While this represents a valid approach to the empiric treatment of late onset infection, the epidemiology of bacterial sepsis will vary from unit to unit. In our unit we use a combination of vancomycin and cefotaxime. In 1999, of 159 positive blood cultures, coagulase negative staphylococci were isolated from 124 (78%). All were sensitive to vancomycin, but only 63% were resistant to netilmicin, 89% to cefotaxime, and 91% to flucloxacillin. In most cases, there was a sudden rather than insidious deterioration in the baby with raised C reactive protein, suggesting true infection rather than contamination. This is further supported by the fact that in 94% of cases a coagulase negative staphylococcus was the sole isolate and the patients responded to appropriate treatment.
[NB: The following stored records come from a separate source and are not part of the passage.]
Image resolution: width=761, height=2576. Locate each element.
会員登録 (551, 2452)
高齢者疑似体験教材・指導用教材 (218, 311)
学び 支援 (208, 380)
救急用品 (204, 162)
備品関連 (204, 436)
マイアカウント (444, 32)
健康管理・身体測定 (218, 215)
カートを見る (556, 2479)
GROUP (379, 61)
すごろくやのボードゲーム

Although we consider the use of vancomycin to be essential for empiric treatment of late onset sepsis, we are aware of the problems associated with its overuse. The emergence of vancomycin resistant organisms including vancomycin resistant enterococci and vancomycin insensitive Staphylococcus aureus is, of course, a concern, but, in spite of continuing surveillance, this has not been observed in our unit. We agree that, to prevent the emergence of resistant gram positive organisms, it is vitally important to stop vancomycin treatment if cultures are negative after 48 hours. Some 96% of blood cultures that grow an organism do so within 48 hours,2 and discontinuation after this time is not associated with increased morbidity.3
In conclusion, we would suggest that antibiotic policies remain unit specific, based on the prevalent microorganisms and their known sensitivities.